- _TASK REQUIREMENTS_
The answer must consist solely of the lines from the one containing "You are a computer-use" through the last line of the records below, repeated exactly, with all pictures omitted.

- _INPUT RECORDS_
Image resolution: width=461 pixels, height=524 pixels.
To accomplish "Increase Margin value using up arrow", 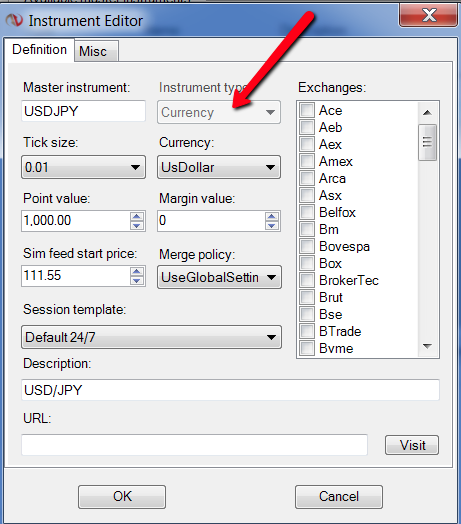I will point(272,216).
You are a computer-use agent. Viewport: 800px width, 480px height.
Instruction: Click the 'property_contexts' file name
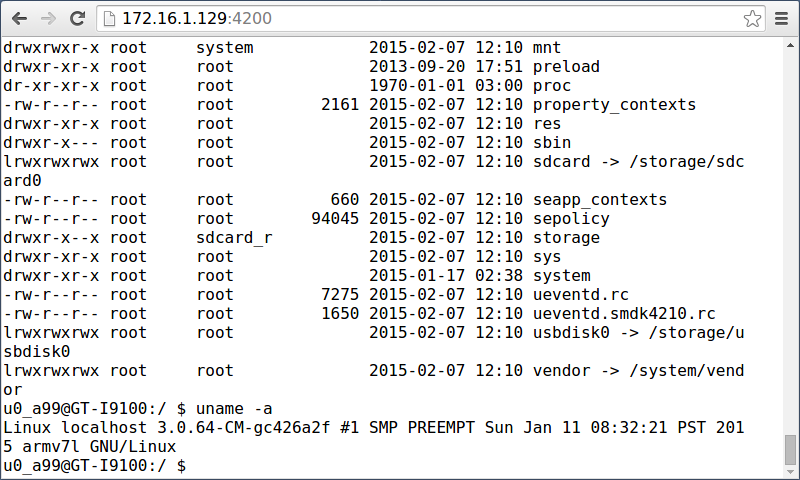pyautogui.click(x=614, y=105)
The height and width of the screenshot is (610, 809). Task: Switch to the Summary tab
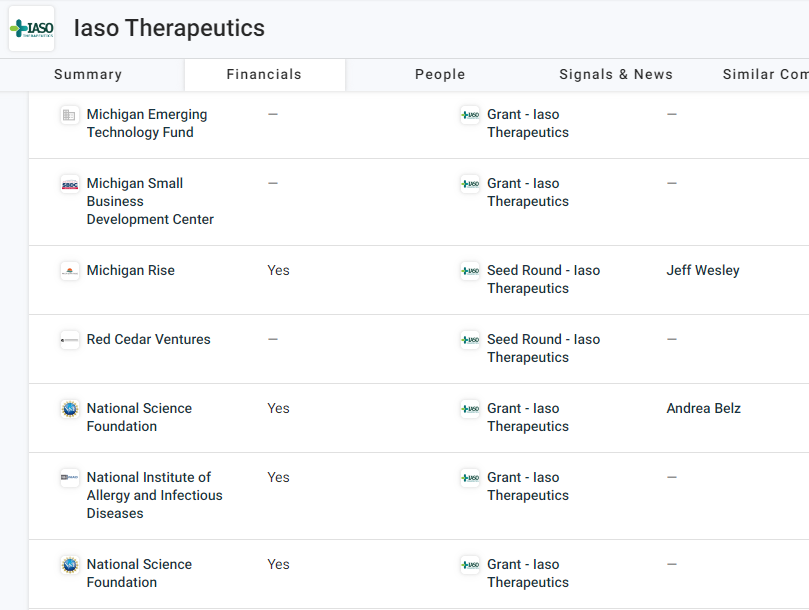pos(88,74)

- _YOUR RESPONSE_
You are a computer-use agent. Viewport: 800px width, 480px height.
Instruction: Click the 'property_contexts' file name
pyautogui.click(x=614, y=105)
The height and width of the screenshot is (610, 809). Task: Switch to the Summary tab
pos(88,74)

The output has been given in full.